著者
SAMANTI KULATILAKE
出版者
The Anthropological Society of Nippon
雑誌
Anthropological Science (ISSN:09187960)
巻号頁・発行日
pp.200428, (Released:2020-08-08)

Swiss naturalists Paul and Fritz Sarasin visited Sri Lanka on five occasions. Their later visits were focused on anthropological research on the Indigenous Wannila Atto (‘Vedda’) people and exploration of prehistoric settlements in Sri Lanka. Among the Sarasins’ anthropological and archaeological collections are skeletal material of several ethnic groups of Sri Lanka belonging to the 19th and early 20th centuries. This collection is curated at the Natural History Museum of Basel, Switzerland. The ethnolinguistic groups represented in the Sarasins’ collection include the ‘Vedda,’ Tamil, and Sinhala people of Sri Lanka, and it constitutes the largest ‘Vedda’ cranial collection housed at a single institution. The objective of this paper is to compare cranial variation of the Indigenous ‘Vedda’ and other Sri Lankan ethnic groups using this important dataset, while publishing the raw craniometric data for further studies.
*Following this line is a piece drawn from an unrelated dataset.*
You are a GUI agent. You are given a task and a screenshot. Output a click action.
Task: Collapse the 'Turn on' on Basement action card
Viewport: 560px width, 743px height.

Observations on the dentition show that the Tamil and Sinhala individuals had high incidences of caries and dental abscesses that are typically associated with agriculturalists and that cribra orbitalia associated with iron deficiency was relatively common among all three ethnic groups. Betel quid chewing for recreational and cultural purposes, a practice that is widespread even today, had left dark stains on the teeth of many individuals of all groups in the sample. Multivariate statistical analyses on the craniometric data show that there is significant overlap among the three ethnic groups in terms of cranial shape. These findings underscore the importance of considering the ‘Vedda,’ Tamil, and Sinhala groups from Sri Lanka as closely related, due to gene flow over millennia.